Welcome to this course. It's going to be a fun one.
Watch this video: Youtube Arduino TED talk
Arduino senses the environment by receiving inputs from many sensors, and affects its surroundings by controlling lights, motors, and other actuators. We can use it to build almost any game controller, or arcade like interactive installations.
Let's get your arduino up and running. Connect your arduino through USB to a computer. Get the arduino software from arduino.cc
If on Windows see how to install the device driver
Connect an LED between pin 13 and GND
Ideally you should put a resistor in between pin 13 and the LED to reduce the current draw that can cause damage to the arduino. For simplicity we disregard that for now.
Run the Arduino software
Go to Tools > Port > Choose your arduino port
Go to File > Examples > 01.Basics > Blink
Upload the program by clicking the round arrow button in the top left.
Turns on an LED on for one second, then off for one second, repeatedly. Most Arduinos have an on-board LED you can control. On the Uno and Leonardo, it is attached to digital pin 13.
See the Arduino Reference documentation on pinMode(), digitalWrite() and delay()
Further practice: Build a circuit and program the arduino to signal SOS.
Further practice: Build a circuit and program the arduino to control three LED lights, similar to a traffic signal robot.
The arduino can use the A0-A5 inputs to measure voltage between 0-5 Volts as a 10bit number. This results in 5 volts reading as 1023, the highest number that can be represented by 10bits. For this lesson you'll need a LDR (Light sensor) and a resistor that has roughly the same resistance as the light sensor. In our case its 10k ohm.
The circuit we'll build is generally called a voltage divider circuit. It's called this because we have two resistors dividing the power and we measure inbetween them.
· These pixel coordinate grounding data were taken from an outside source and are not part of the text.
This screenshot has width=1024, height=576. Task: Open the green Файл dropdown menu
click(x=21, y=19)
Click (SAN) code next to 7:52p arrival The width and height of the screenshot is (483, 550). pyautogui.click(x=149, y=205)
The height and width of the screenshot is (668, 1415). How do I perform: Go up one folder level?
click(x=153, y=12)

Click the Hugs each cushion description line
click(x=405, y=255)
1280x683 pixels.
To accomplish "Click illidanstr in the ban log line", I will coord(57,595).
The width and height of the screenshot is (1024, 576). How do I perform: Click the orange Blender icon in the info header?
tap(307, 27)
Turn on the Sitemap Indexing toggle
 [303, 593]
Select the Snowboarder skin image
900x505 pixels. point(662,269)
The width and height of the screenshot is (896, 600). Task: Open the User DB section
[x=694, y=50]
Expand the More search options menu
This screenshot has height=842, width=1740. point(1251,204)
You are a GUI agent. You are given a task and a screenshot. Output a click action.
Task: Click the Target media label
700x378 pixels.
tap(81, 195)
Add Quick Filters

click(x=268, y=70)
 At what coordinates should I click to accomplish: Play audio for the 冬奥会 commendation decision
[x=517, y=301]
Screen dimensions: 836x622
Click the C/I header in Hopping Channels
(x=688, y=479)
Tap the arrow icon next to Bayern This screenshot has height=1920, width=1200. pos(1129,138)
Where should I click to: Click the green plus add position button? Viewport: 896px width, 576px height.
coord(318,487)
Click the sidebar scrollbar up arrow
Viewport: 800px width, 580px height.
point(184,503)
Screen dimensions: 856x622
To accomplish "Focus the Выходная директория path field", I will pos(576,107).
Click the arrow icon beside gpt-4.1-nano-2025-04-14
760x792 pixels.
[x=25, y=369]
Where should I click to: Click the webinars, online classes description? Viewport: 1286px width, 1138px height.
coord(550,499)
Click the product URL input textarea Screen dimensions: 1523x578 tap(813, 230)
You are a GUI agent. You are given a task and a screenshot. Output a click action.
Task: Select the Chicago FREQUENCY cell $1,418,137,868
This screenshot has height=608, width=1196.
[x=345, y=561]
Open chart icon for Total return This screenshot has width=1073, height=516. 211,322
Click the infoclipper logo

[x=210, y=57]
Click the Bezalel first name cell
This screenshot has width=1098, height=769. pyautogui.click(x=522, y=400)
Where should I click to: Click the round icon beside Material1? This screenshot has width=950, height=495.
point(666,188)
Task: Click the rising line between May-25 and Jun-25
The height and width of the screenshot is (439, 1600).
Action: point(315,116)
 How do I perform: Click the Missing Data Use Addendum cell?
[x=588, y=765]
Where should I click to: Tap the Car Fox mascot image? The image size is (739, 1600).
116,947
With a LDR we'll measure a different voltage depending on how much light falls on the LDR.
Arduino 5V to LDR
Arduino GND to Resistor
Arduino A0 to LDR and Resistor
Go to File > Examples > 01.Basics > AnalogReadSerial
Open Tools > Serial Monitor and you should see the output from the sensor change as you limit the amount of light that falls onto the LDR with your hand.
Further practice: Build a circuit and program the arduino to switch a LED on or off when you block light to the LDR.
For this lesson we use a Pololu AltIMU 10 v3.
First solder on some connecting pins to the AltIMU. Be sure not to connect VDD, as this pin is easily damaged with 5V power. Only connect VIN, GND, SDA, SCL.
Connect the AltIMU to your Arduino UNO. The Arduino UNO's A4 and A5 pins double as SDA and SCL pins.
AltIMU VIN to Arduino 5V
AltIMU GND to Arduino GND
AltIMU SDA to Arduino A4
AltIMU SCL to Arduino A5
Download and install the arduino libraries for the AltIMU. Here are links to the L3G library and LSM303. These should be extracted to Documents/Arduino/Libraries.
Restart the arduino software to load the new libraries.
Open File > Examples > L3G > Serial for the gyro sensor which will show you rotational velocity. You'll see its not quite zero as gyro sensors do have a slight drift over time.
Alternatively open File > Examples > LSM303 > Serial for the accelerometer and magnetometer output.
Open Tools > Serial Monitor and you should see the output from the sensor change as you move it around with your hand.
You can combine the code to use all the sensors at once to form a vector representation of the current orientation in relation to gravity. More on this later.